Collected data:
--- START ---

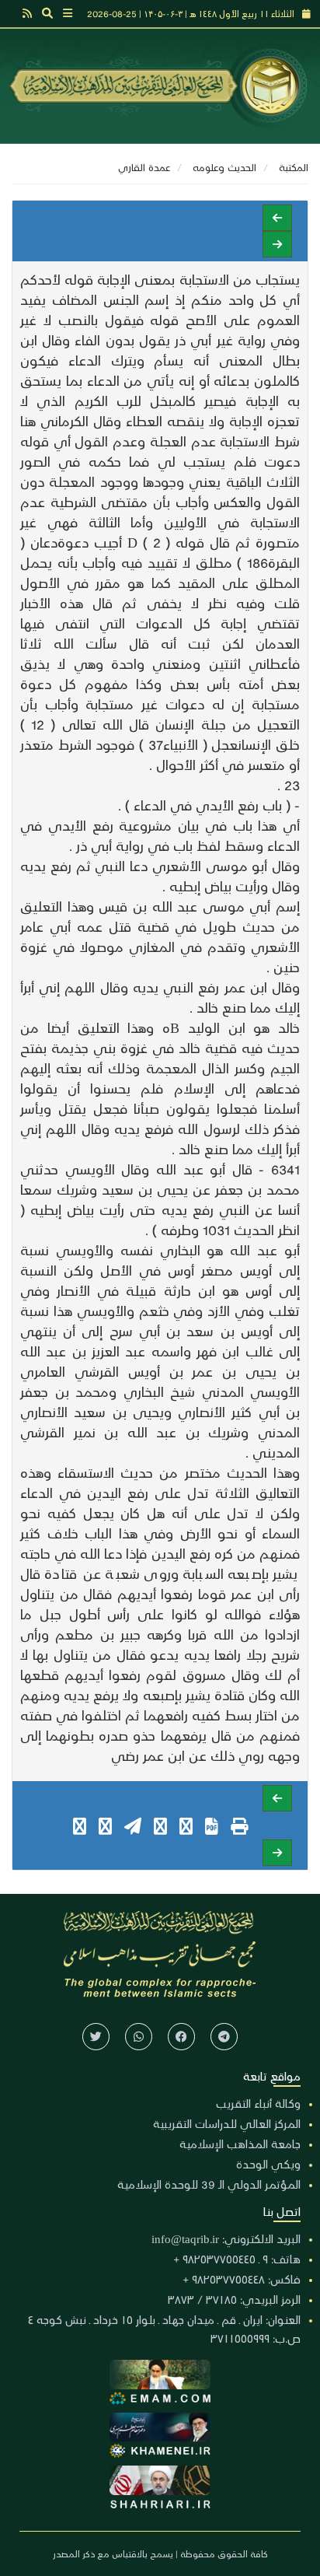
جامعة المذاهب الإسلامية (240, 2144)
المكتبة (293, 167)
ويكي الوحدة (268, 2164)
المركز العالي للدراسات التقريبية (227, 2123)
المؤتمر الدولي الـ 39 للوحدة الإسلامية (209, 2184)
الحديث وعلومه (224, 167)
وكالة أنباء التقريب (258, 2103)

--- END ---

> **Task directions**
Return all records verbatim and drop the pictures.

> **Answer**
جامعة المذاهب الإسلامية (240, 2144)
المكتبة (293, 167)
ويكي الوحدة (268, 2164)
المركز العالي للدراسات التقريبية (227, 2123)
المؤتمر الدولي الـ 39 للوحدة الإسلامية (209, 2184)
الحديث وعلومه (224, 167)
وكالة أنباء التقريب (258, 2103)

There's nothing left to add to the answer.